With all that being said I think the mentioned study does tend to be more credible than most (due to the double blind method ) and presents good information that I think needs to be explored. However, it does have shortfalls specifically in some of the questions (Targets are stretching, and Performance dialogue) and the skill (experience) of the MBA students to correctly evaluate (wading though the BS and understand what the actual behavior was verses how the manager was wording the behavior) the responses by managers to the questions. Now if these MBA students had a few years work experience in the industry they were critiquing, I would say this survey is very valid.
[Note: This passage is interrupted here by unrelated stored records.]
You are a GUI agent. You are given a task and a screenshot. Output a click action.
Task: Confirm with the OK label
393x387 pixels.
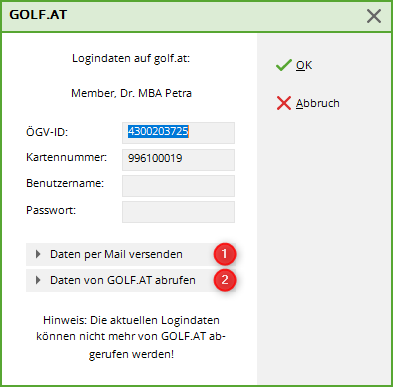(304, 65)
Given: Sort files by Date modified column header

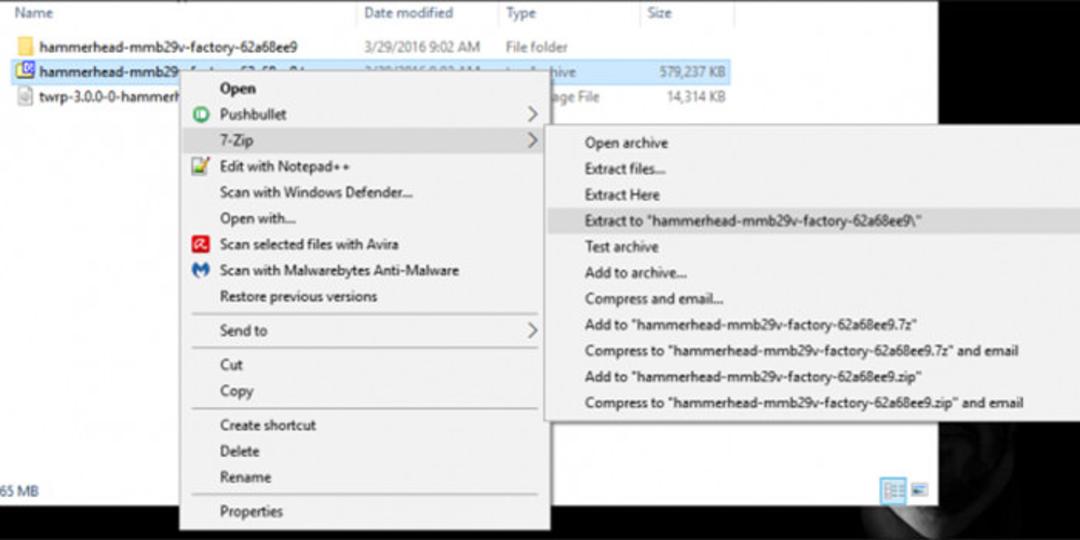Looking at the screenshot, I should pyautogui.click(x=408, y=13).
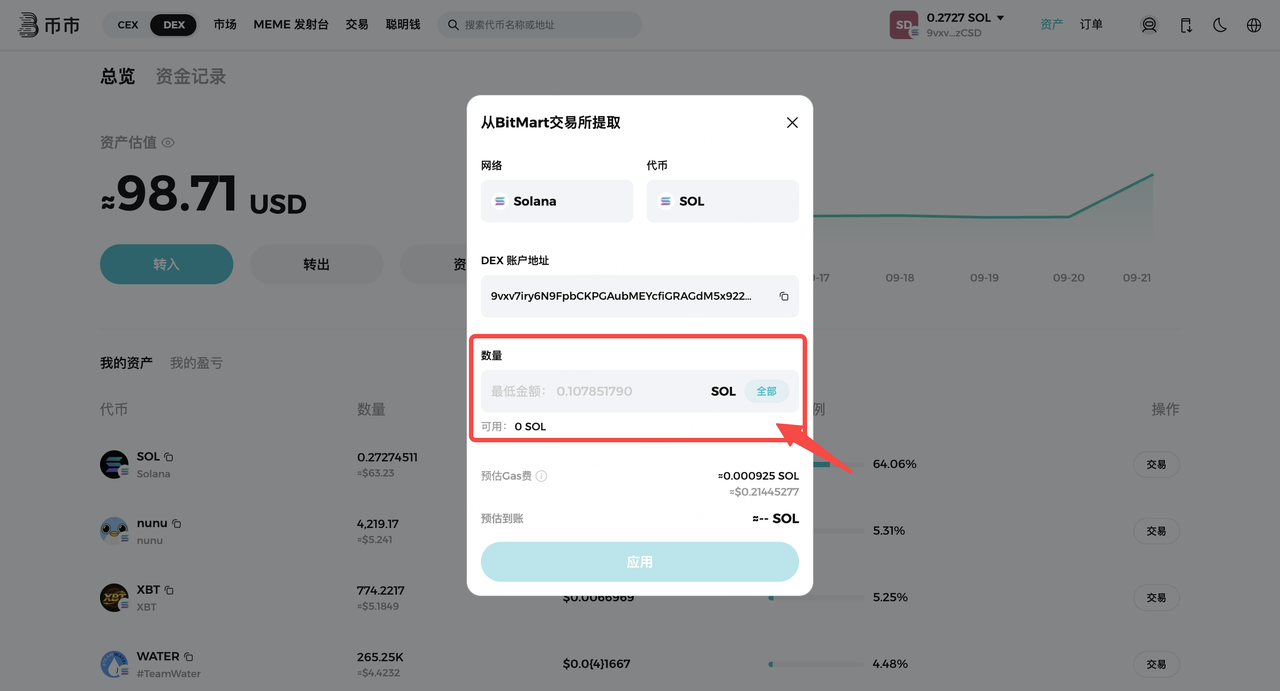The width and height of the screenshot is (1280, 691).
Task: Click the 全部 max amount button
Action: pos(766,392)
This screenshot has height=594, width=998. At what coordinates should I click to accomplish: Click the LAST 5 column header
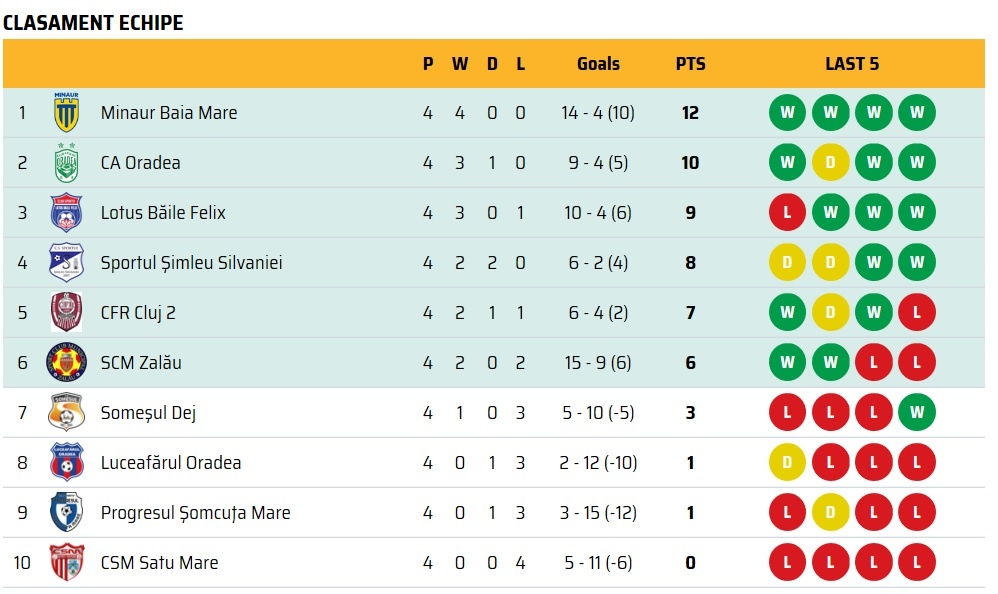(x=852, y=64)
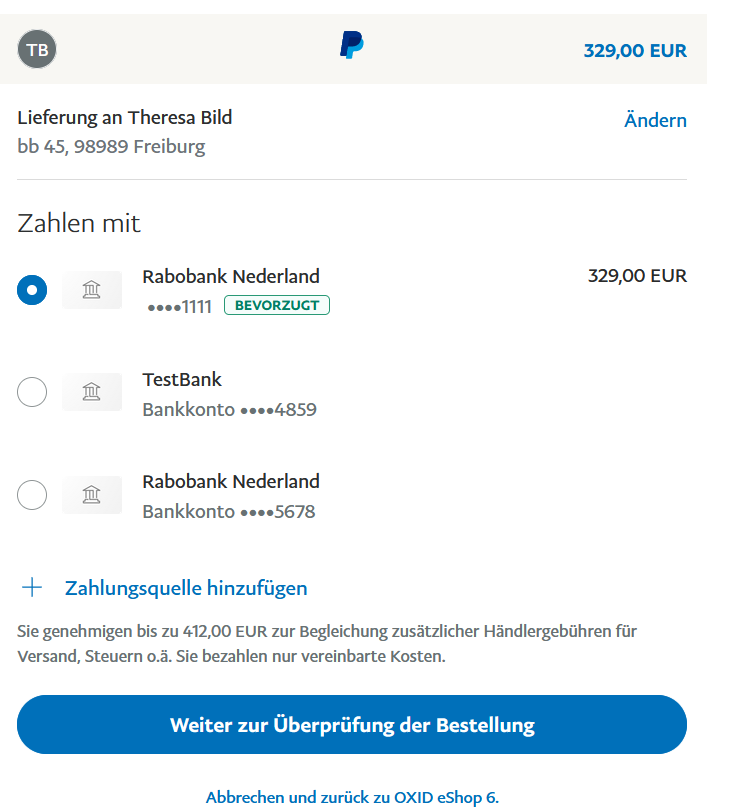This screenshot has height=812, width=733.
Task: Click the TestBank bank building icon
Action: 92,392
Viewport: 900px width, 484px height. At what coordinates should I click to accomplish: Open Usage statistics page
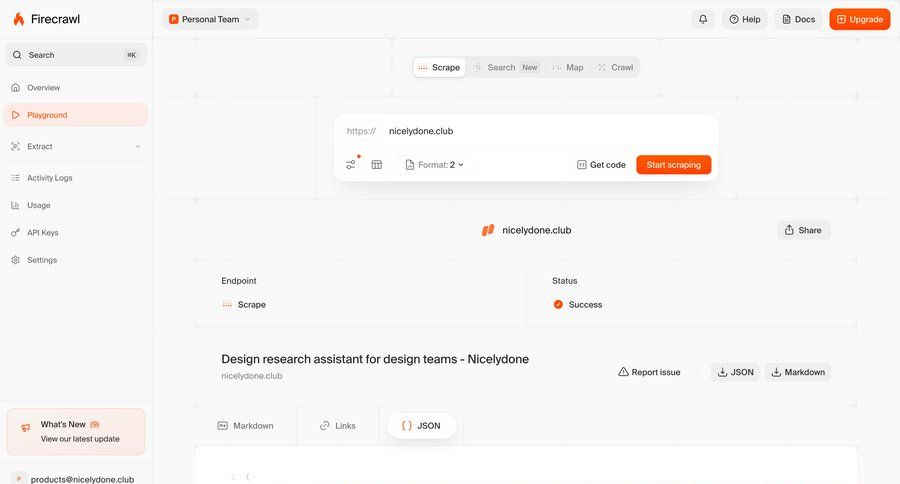tap(38, 205)
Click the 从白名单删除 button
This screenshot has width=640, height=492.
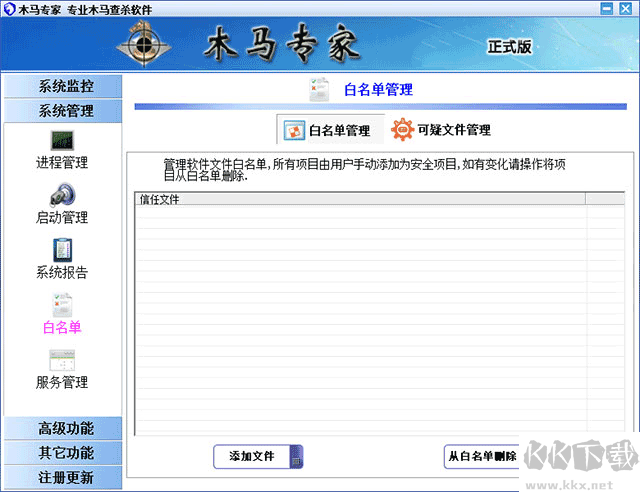click(482, 456)
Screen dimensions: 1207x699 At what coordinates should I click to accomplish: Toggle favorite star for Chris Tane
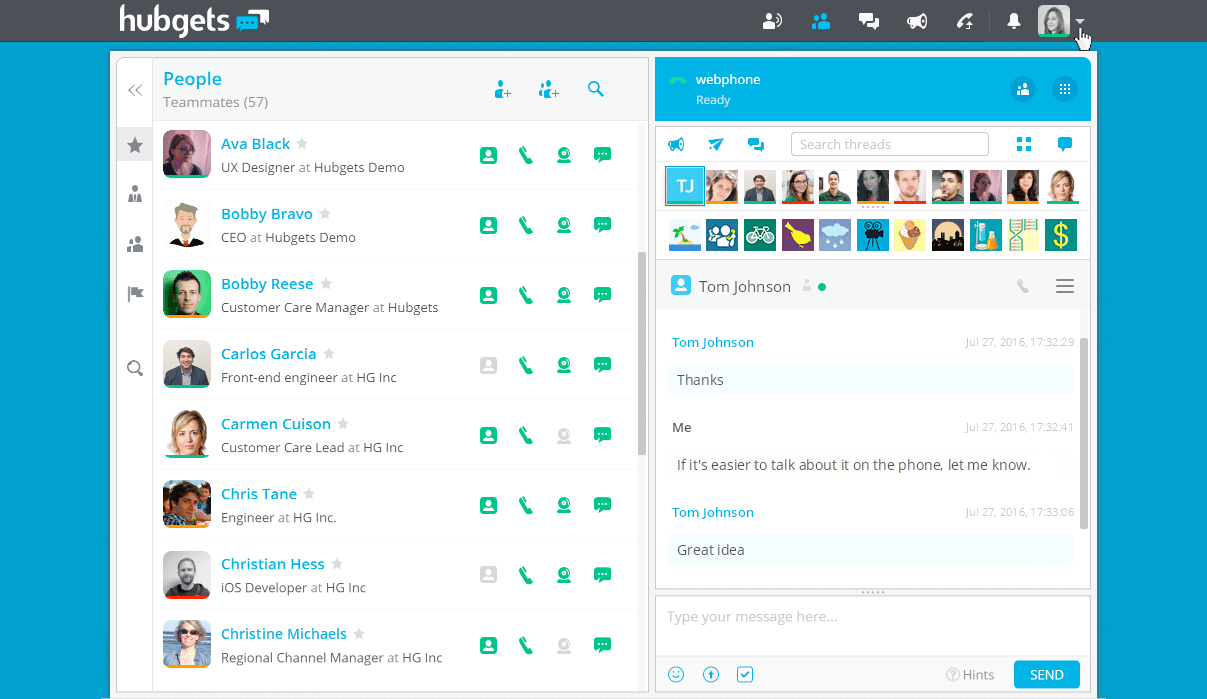point(309,494)
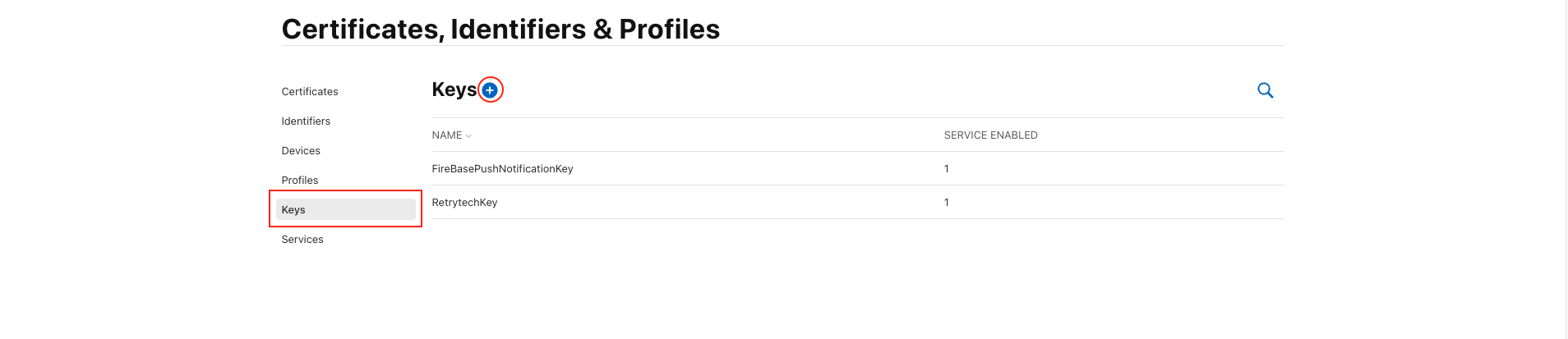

Throw out a few of the criteria that are important but extremely difficult to evaluate in some industries with only a little time and you have some very good useful research in management practices.
Noah Yetter
Mar 16 2010 at 1:56pm
What constitutes “‘better’ management practices”? I can’t really think of a way to define them that isn’t circular w.r.t. firm performance.
Brittany
Mar 17 2010 at 6:30pm
I feel the type of survey discussed in the article could be valuable for a business. By keeping the survey open ended it gives you more truthful answers instead of answers you really want to hear. I believe by giving an open ended question you will receive much more variety in answers and in turn be able to improve your firm or business more. Bloom and van Reenen’s results were very interesting. I didn’t think government managed firms would have the worst management overall but I thought wrong. If I thought it out in deep concentration it would make sense that government managed firms weren’t managed very well because more politics would enter the firm than management skills. Family run firms also have well below average management ratings. They also found that the richer the country the better the management, this makes sense. If a country is poor of course they aren’t going to have the materials or education to manage as well as a richer country. I had never really thought about it but I think an open ended question survey is the best type of survey to be given, if you want the most truthful answers, because not everyone fits into certain “stereotypes” or issues that a closed ended survey may contain.